Opinions on Being: Liverpool definitely run the gamut, but lovers or haters of the show cannot deny the level of unprecedented access it has given to fans.
It's easy to assume that the show was a ploy by John Henry and the heads at Fenway Sports Group to build support for the club in America, but for a club as large and historic as Liverpool it wasn't ever going to have a similar impact in Europe or England.
What Being: Liverpool did for fans in England was give them a never-before-seen look behind the scenes of their beloved club.
Lifelong fans were able to witness every day goings-on at the club, the process of signing new players, training ground routines, dressing room speeches and much more.

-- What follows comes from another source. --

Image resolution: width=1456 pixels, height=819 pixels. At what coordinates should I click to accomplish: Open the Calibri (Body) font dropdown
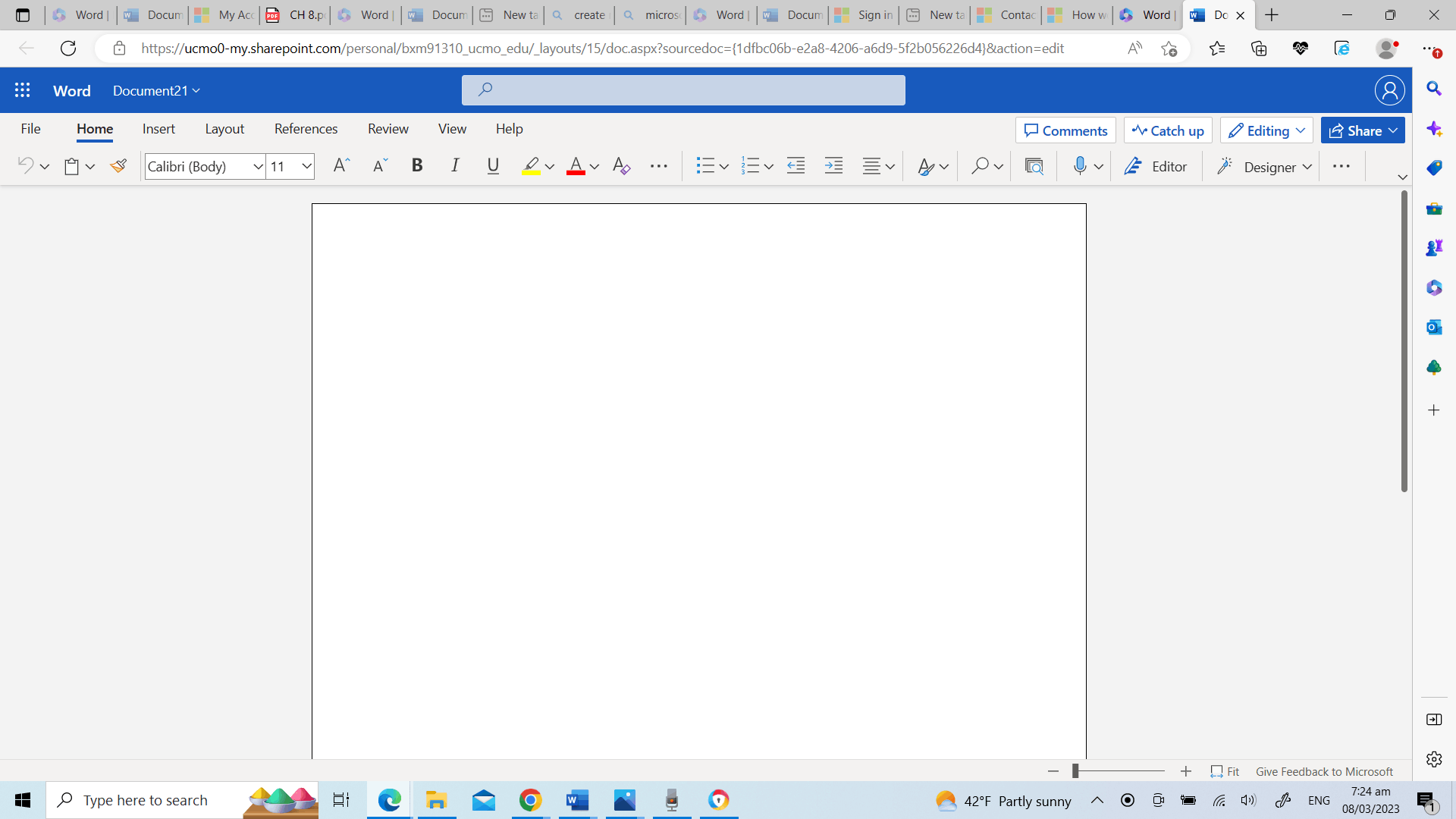point(258,166)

One of the most important things the show has done for fans new or old, is to endear Brendan Rodgers to them. It's hard not to like the Northern Irishman's fiery personality.
His passion for the club, its players and tradition are all on display, and it's important for fans to see that in their new manager.
It's wonderful to see how Rodgers treats his players. His expectations are high and he requires professionalism at all times. He's not afraid to lash out at a player when it's needed, but he also has the ability to build them back up.
Rodgers is portrayed as a true players' coach, but he ultimately commands their respect.
Another intriguing aspect is that fans get to see players closer than every before, right in their very own homes.
Seeing Steven Gerrard, Pepe Reina and Lucas Leiva all interacting with their families away from the pitch was refreshing.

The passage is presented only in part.